Abbi is a town in Uzo-Uwani Local Government Area of Enugu State, Nigeria. It is an ancient traditional town historically comprising three main communities – Ezikolo, Ejona, and Uwani, with a total of upwards of 60 villages. The villages are spread across the communities in the valleys, upland areas and at farm settlements called "Ogbo".

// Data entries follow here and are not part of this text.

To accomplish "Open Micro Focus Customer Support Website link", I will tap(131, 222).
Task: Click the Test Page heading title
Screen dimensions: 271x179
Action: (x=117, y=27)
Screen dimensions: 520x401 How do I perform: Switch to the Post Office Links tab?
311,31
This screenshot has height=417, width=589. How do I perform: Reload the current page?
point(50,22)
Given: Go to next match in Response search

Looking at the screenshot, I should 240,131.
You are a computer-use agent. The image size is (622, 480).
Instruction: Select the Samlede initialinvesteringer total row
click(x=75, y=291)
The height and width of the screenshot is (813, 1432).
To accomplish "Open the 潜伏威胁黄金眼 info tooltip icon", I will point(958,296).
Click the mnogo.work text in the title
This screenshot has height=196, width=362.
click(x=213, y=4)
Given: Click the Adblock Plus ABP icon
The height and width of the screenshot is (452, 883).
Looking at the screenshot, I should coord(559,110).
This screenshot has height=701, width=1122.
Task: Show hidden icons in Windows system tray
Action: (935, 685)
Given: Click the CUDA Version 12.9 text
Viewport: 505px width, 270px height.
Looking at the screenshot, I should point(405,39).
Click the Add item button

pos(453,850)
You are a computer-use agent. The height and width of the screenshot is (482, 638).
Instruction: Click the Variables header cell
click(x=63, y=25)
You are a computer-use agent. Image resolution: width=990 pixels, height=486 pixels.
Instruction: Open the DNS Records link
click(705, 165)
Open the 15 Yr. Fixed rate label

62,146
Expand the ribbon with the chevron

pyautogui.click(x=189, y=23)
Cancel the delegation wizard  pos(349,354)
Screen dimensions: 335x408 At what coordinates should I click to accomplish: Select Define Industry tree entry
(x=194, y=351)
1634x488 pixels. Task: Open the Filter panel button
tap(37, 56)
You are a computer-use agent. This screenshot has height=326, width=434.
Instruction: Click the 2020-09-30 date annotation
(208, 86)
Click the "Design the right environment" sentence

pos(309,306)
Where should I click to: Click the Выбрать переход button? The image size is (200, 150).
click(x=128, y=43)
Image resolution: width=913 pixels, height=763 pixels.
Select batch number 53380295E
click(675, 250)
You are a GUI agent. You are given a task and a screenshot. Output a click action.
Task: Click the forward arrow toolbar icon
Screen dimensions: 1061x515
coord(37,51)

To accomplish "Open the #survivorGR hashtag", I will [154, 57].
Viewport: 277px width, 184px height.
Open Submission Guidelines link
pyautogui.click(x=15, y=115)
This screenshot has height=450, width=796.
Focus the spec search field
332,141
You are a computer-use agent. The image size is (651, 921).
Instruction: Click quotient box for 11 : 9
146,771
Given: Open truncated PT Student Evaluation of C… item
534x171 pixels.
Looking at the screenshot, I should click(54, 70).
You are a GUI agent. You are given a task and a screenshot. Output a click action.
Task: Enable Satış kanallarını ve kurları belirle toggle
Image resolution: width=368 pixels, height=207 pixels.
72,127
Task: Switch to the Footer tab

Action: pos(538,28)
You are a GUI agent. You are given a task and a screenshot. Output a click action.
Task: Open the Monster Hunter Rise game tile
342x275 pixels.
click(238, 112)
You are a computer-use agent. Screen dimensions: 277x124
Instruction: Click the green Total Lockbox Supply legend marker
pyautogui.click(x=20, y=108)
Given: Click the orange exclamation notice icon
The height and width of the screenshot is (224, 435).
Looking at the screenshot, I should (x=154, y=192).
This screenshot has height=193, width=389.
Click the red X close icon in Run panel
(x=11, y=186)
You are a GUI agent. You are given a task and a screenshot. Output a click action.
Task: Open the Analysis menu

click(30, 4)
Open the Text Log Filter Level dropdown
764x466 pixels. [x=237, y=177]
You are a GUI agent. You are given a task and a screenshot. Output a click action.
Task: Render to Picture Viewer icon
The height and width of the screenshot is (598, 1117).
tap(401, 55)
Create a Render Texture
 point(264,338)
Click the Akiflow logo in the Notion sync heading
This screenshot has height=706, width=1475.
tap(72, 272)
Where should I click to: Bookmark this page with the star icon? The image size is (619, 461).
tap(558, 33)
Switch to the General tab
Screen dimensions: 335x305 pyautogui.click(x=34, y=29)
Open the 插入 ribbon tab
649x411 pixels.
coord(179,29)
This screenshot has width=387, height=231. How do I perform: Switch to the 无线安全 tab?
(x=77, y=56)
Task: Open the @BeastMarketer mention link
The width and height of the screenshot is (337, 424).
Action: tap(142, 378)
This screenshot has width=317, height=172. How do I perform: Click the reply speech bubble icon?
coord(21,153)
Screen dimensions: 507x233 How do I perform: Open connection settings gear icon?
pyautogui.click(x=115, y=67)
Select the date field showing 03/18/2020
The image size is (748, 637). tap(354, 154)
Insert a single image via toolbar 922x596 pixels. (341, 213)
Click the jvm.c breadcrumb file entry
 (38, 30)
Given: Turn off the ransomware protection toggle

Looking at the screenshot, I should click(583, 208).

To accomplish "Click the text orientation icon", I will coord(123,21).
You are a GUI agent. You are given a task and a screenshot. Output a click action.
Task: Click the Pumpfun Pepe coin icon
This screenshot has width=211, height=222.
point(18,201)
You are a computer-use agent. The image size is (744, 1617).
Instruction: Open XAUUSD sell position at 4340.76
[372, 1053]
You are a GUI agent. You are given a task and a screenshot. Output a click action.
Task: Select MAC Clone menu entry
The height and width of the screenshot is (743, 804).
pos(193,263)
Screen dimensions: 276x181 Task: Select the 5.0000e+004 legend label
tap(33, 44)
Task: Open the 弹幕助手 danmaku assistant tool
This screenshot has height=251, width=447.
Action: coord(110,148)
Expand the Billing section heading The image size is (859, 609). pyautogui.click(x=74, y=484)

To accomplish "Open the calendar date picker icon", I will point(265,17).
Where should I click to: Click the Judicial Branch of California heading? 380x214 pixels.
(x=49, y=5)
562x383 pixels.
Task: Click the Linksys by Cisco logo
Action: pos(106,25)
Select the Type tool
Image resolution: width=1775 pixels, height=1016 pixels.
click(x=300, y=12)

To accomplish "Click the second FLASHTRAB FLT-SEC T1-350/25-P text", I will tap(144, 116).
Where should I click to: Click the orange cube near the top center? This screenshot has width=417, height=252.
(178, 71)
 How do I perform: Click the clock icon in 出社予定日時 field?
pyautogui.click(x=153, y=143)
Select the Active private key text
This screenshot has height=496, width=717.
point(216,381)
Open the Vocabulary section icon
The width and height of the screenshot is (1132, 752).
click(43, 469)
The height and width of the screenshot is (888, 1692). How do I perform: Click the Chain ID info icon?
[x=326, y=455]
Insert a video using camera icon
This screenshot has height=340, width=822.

Ezikolo Abbi has since been recognized by Enugu state government as an autonomous community of its own and includes the villages of Anagoro, Ibeku, Isiama, Umavuruma, Ama-ebo, Apapam, Amanyi; and Ama-eze, Umuagada and Ifuagbo, three of which territory is also called Owerre community. The other settlements of Ezikolo are found at Igbudi, Nwaedor, Oda-Ogbo, Ugwu-Ogazi, Achokonya, Amirowa, Ujobo and Abiamdu where Ezikolo shares borders with Anuka, Okpuje and Edem-Egu.

Ejona Abbi is the largest of the three communities and contains Enugu-Abbi, Umunye, Umunocha, Bebe, Nnuzu, Ala-echara, Ugwuogbada, Ikwoka, Uwenu-okpe, Ama-ngwu, Eziugwuobi, Owereeze, Ama-ugwu and other farm settlements. These are subdivided into Ejona Oda – villages in the valley plain, Ejona Ugwu for those on hill top and Ejona Ogbo for the many villages across farm settlements.
Uwani Abbi has three wards – Alaozara:- Isiyi, Enwerike, U'ba villages. Edem-Eke & Ekaibite:- Ama-eke, Ama-oba, Umuoka, Umushere and other farm settlements like Orukwu etc.

Invasion 
There was an attack on Ejuona-Ogbo Village, a part of the Abbi community, in early February 2016. Two residents (Mr Fidelis Okeja and her immediate sister, Mrs Mercy Okeja) were killed and 19 persons were declared missing, with seven houses and motorcycles being razed by Fulani herdsmen.